* _Work required_
Restate verbatim the span of lines below between the line with "2XL (285, 981)" and the line with "Beowulf 922b (75, 372)", including those two lines, and only that span.

- Opening Delimiter -

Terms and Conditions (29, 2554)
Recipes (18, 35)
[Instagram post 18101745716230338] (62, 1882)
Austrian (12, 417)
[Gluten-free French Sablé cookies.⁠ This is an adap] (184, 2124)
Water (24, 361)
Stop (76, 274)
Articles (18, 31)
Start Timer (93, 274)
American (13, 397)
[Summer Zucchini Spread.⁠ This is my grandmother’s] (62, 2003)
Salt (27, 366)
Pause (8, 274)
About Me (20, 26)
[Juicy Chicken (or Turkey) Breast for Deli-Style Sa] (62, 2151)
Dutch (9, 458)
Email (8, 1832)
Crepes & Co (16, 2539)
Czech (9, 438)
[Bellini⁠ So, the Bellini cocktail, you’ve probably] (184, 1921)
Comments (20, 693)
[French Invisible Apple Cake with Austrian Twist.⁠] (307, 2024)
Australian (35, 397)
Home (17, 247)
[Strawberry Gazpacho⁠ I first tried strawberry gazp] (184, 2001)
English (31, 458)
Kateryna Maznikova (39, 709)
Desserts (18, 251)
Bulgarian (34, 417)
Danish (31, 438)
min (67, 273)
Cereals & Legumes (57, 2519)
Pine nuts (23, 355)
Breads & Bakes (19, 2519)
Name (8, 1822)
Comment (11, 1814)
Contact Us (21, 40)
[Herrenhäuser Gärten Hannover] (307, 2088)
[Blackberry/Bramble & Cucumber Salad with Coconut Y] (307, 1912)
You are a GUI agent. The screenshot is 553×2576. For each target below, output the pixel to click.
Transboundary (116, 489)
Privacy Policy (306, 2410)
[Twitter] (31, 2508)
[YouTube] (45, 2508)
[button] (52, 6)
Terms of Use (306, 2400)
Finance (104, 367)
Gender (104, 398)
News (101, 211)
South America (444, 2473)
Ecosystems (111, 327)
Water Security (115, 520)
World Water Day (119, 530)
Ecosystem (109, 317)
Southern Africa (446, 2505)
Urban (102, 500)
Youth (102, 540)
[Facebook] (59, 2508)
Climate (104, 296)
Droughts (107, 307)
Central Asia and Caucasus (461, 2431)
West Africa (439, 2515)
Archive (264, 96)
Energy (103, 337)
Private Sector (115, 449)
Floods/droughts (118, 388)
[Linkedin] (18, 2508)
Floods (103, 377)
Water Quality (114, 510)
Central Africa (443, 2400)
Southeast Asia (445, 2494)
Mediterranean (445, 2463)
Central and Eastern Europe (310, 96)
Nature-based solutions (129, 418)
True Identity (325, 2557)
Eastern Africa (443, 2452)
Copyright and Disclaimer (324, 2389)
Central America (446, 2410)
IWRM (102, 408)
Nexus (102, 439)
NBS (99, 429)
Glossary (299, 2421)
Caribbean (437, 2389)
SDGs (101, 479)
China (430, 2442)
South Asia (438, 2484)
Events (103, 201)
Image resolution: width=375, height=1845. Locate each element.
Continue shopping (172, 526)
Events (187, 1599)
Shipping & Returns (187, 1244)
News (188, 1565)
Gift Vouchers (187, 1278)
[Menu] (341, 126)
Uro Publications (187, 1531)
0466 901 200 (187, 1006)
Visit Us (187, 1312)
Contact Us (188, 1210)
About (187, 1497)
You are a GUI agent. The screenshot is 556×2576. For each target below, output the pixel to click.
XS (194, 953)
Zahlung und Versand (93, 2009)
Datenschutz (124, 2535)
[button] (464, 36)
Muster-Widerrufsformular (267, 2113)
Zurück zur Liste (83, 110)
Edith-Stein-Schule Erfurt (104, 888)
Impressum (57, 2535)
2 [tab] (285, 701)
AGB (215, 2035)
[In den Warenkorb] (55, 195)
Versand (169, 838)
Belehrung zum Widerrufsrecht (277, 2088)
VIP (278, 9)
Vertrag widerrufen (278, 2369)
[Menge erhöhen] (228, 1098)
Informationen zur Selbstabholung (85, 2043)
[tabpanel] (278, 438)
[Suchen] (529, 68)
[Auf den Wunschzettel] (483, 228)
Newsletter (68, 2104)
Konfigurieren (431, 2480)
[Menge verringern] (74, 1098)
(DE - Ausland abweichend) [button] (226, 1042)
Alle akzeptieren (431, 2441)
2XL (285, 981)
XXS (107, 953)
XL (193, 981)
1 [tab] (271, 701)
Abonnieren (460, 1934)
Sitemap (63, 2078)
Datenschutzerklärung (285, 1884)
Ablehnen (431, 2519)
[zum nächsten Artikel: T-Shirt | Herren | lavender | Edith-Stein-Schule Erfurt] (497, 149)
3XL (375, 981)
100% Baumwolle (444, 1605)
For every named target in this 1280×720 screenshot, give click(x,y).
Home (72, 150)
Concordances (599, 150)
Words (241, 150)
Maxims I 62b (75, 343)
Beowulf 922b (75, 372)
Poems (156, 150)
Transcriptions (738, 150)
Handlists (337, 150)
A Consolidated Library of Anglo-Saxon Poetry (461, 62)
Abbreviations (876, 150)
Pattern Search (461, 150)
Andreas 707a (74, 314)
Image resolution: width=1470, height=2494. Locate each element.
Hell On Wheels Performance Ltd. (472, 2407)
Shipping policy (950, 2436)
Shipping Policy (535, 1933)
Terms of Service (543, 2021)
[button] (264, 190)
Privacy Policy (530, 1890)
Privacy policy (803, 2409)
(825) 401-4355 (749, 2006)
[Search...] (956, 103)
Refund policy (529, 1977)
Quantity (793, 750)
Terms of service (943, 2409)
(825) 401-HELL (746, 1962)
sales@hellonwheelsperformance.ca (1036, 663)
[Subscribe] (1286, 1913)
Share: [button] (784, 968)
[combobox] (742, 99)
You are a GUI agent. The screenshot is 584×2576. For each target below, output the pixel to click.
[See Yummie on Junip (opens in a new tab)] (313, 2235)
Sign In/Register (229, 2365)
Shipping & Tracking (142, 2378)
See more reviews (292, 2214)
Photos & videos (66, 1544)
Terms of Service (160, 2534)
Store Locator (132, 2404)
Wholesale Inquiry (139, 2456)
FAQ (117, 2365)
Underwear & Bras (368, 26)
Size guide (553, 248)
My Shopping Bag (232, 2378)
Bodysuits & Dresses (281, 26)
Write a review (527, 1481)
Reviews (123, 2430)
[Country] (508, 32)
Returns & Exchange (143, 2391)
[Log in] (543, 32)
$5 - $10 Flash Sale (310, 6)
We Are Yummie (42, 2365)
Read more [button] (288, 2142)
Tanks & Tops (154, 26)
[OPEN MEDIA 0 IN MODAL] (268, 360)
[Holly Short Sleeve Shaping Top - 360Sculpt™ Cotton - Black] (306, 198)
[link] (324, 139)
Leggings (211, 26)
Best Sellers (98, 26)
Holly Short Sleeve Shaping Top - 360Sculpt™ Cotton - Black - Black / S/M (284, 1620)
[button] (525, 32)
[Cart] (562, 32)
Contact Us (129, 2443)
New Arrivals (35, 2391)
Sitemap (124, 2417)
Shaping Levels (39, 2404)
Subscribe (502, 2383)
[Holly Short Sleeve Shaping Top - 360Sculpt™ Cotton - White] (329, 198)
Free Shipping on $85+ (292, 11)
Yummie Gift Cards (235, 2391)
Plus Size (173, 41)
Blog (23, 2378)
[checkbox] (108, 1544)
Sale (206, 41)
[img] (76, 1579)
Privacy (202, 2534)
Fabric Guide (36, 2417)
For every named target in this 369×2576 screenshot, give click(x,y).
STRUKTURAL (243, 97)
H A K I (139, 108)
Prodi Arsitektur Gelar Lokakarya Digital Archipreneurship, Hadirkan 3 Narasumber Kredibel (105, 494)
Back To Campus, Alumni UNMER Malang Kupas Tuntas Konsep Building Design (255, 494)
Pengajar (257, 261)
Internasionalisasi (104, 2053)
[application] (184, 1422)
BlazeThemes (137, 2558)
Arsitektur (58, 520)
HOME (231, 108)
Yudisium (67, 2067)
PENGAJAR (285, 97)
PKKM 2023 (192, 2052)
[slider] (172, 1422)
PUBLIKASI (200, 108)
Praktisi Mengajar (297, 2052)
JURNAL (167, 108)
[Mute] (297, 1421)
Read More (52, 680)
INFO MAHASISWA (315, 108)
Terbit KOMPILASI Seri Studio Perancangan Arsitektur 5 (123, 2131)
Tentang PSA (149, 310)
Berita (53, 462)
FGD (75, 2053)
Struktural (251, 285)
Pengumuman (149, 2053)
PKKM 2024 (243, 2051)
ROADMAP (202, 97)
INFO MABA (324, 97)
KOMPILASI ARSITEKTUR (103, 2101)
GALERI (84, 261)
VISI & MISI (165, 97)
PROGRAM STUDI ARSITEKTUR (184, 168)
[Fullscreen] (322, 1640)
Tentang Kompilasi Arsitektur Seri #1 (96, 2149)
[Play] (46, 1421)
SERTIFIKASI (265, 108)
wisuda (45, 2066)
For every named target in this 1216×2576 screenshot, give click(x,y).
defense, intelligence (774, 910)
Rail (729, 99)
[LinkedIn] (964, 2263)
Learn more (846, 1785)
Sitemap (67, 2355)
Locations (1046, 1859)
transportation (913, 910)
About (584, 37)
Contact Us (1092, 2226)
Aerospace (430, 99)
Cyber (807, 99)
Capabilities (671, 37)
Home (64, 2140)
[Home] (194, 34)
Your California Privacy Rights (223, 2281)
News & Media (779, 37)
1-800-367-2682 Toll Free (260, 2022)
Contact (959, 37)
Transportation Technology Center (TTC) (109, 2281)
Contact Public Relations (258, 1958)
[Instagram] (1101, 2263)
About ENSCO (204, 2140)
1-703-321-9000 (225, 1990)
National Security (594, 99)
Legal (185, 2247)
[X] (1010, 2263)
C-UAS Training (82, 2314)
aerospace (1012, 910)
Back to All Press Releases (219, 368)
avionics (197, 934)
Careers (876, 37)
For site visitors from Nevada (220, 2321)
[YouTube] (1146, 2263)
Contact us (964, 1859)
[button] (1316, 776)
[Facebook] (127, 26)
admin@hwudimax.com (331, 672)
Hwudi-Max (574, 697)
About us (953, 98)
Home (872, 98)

- Closing Delimiter -

* _Output below_
2XL (285, 981)
XXS (107, 953)
XL (193, 981)
1 [tab] (271, 701)
Abonnieren (460, 1934)
Sitemap (63, 2078)
Datenschutzerklärung (285, 1884)
Ablehnen (431, 2519)
[zum nächsten Artikel: T-Shirt | Herren | lavender | Edith-Stein-Schule Erfurt] (497, 149)
3XL (375, 981)
100% Baumwolle (444, 1605)
For every named target in this 1280×720 screenshot, give click(x,y).
Home (72, 150)
Concordances (599, 150)
Words (241, 150)
Maxims I 62b (75, 343)
Beowulf 922b (75, 372)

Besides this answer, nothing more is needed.